DIRECTIONS:
Would you retype the lines from the one that holds "Task: Open the chat bubble icon in header" to the final line of the entries below, both ends included and exactly as written, but without pictures?

INPUT DATA:
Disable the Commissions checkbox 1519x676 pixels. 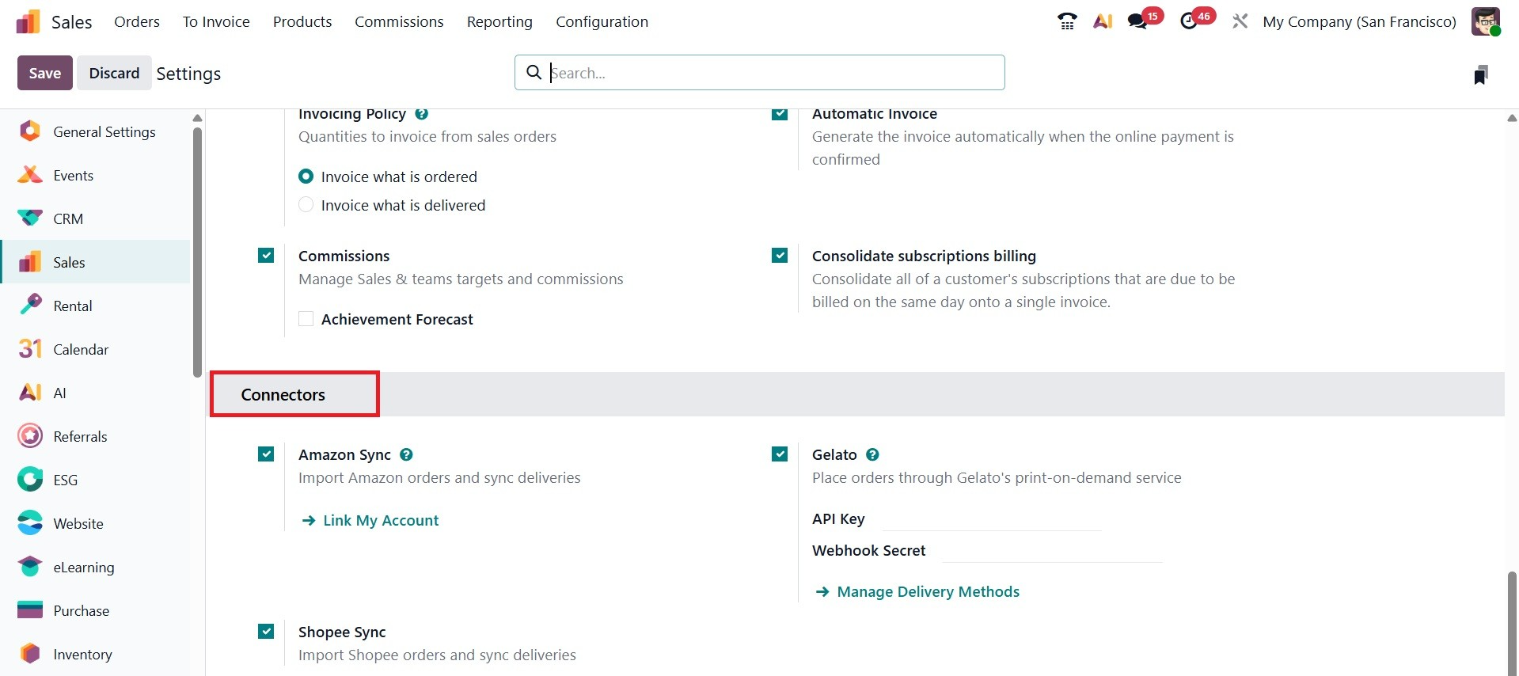(x=266, y=256)
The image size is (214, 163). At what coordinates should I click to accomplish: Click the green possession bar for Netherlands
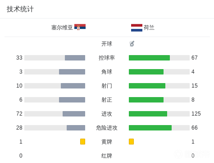pos(149,58)
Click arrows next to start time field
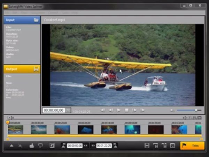Screen dimensions: 209x157 (x=86, y=145)
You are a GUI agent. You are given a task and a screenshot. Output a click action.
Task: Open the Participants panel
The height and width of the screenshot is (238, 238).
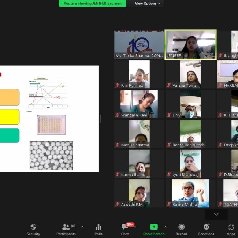point(66,227)
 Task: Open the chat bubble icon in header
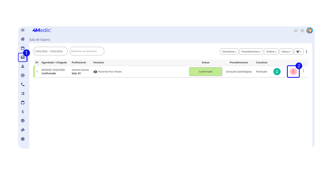point(296,31)
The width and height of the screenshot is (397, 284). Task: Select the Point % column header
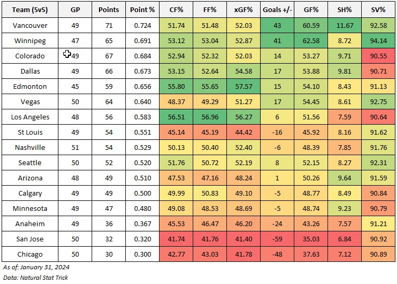(x=142, y=10)
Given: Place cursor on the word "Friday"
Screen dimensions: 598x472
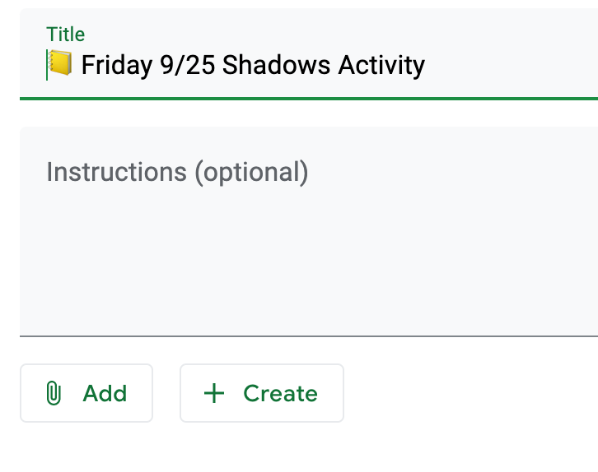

SOLUTION TO THE EXERCISE:
 Task: Open the chat bubble icon in header
point(296,31)
The width and height of the screenshot is (397, 284). Task: Select the Point % column header
(x=142, y=10)
Given: Place cursor on the word "Friday"
Screen dimensions: 598x472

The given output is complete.